4 indicted in scheme to allegedly influence Speaker Madigan

Illinois Speaker of the House Michael Madigan, D-Chicago, talks on his cellphone from his desk during an extended session of the Illinois House of Representatives at the Bank of Springfield Center, Saturday, May 23, 2020, in Springfield, Ill. The Illinois House of Representatives is holding session at the Bank of Springfield Center instead of the Illinois State Capitol because it allows for safe social distancing amid the coronavirus pandemic. (Justin L. Fowler/The State Journal-Register via AP, Pool)
Illinois Speaker of the House Michael Madigan, D-Chicago, talks on his cellphone from his desk during an extended session of the Illinois House of Representatives at the Bank of Springfield Center, Saturday, May 23, 2020, in Springfield, Ill. The Illinois House of Representatives is holding session at the Bank of Springfield Center instead of the Illinois State Capitol because it allows for safe social distancing amid the coronavirus pandemic. (Justin L. Fowler/The State Journal-Register via AP, Pool)

CHICAGO (AP) — Four people, including an associate of Illinois House Speaker Michael Madigan, were indicted Wednesday by a federal grand jury on charges they orchestrated a bribery scheme with Commonwealth Edison.

The alleged scheme provided do-nothing jobs to Madigan loyalists in exchange for the speaker’s help with state legislation.

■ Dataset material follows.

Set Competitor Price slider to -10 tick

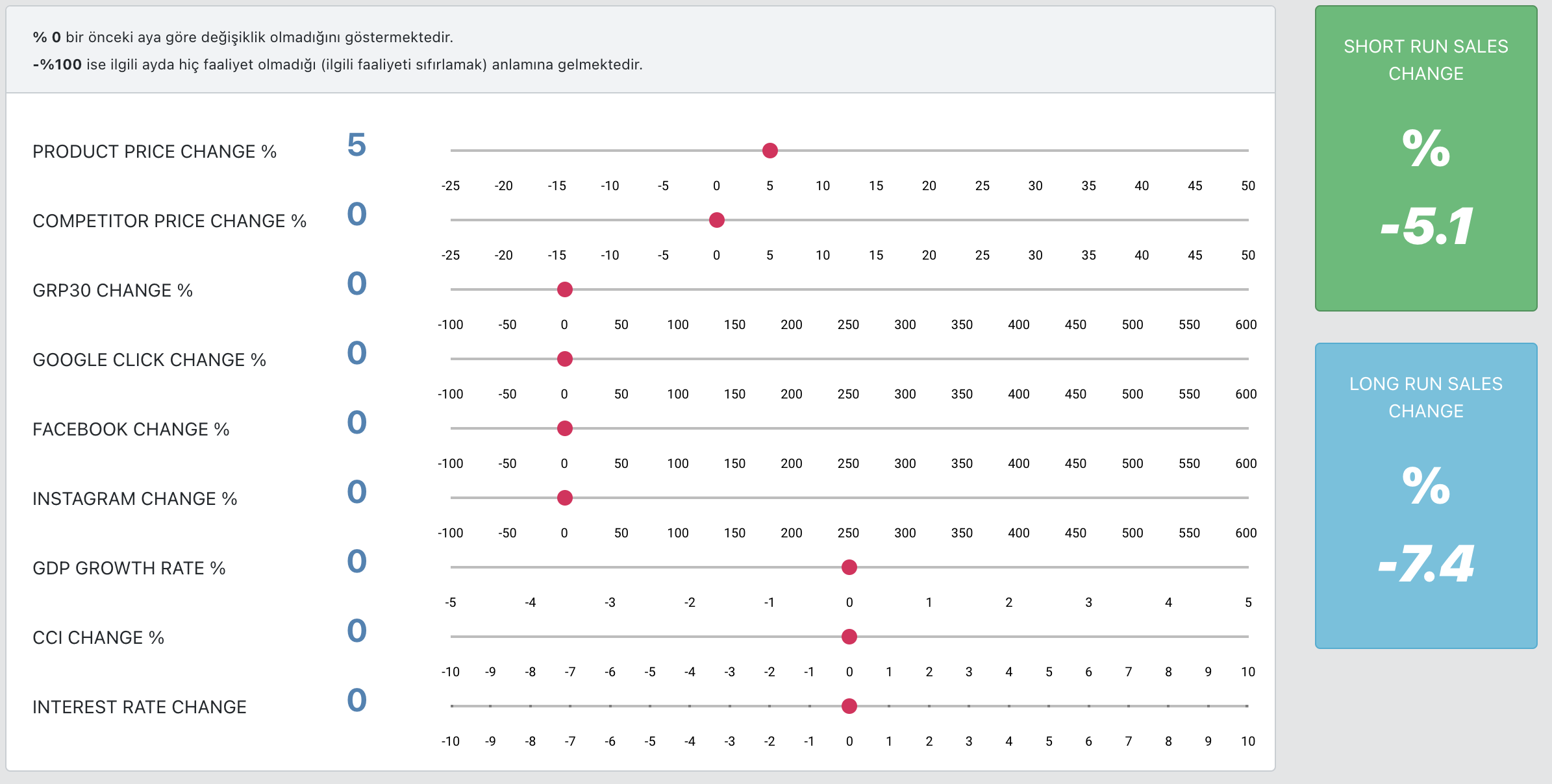[610, 220]
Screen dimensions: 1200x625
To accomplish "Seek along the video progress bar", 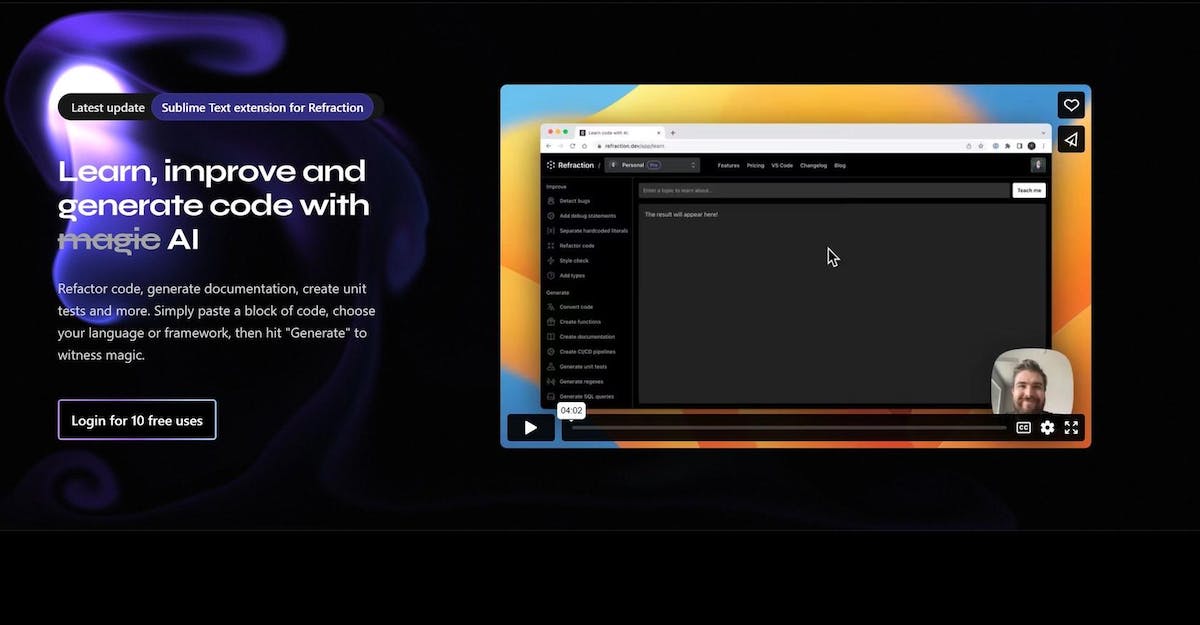I will 788,428.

Those charged with bribery and conspiracy included Michael McClain, 73, of Quincy; former ComEd CEO Anne Pramaggirore, 62, of Barrington; lobbyist and former ComEd executive John Hooker, 71, of Chicago; and Jay Doherty 67, a consultant and former head of the City Club if Chicago.

In addition to jobs and contracts, the defendants are accused of conspiring to have ComEd hire a law firm favored by Madigan and to accept into ComEd’s internship program students who resided in Madigan’s 13th Ward.

McClain served with Madigan in the House in the 1970s and early 1980s before McClain became a lobbyist who had ComEd as a client.

ComEd admitted in a deferred prosecution agreement signed with the U.S. attorney for the northern district of Illinois in July that its top administrators offered no-work lobbyist jobs and sub-contracts to allies of Madigan in exchange for favorable legislation. Madigan is identified in the document only as House speaker.

Madigan hasn’t been charged in connection with the alleged scheme and denies any wrongdoing. But he was singled out earlier this year when prosecutors announced ComEd would pay $200 million under a deferred prosecution deal that requires the utility to fully cooperate with the ongoing investigation.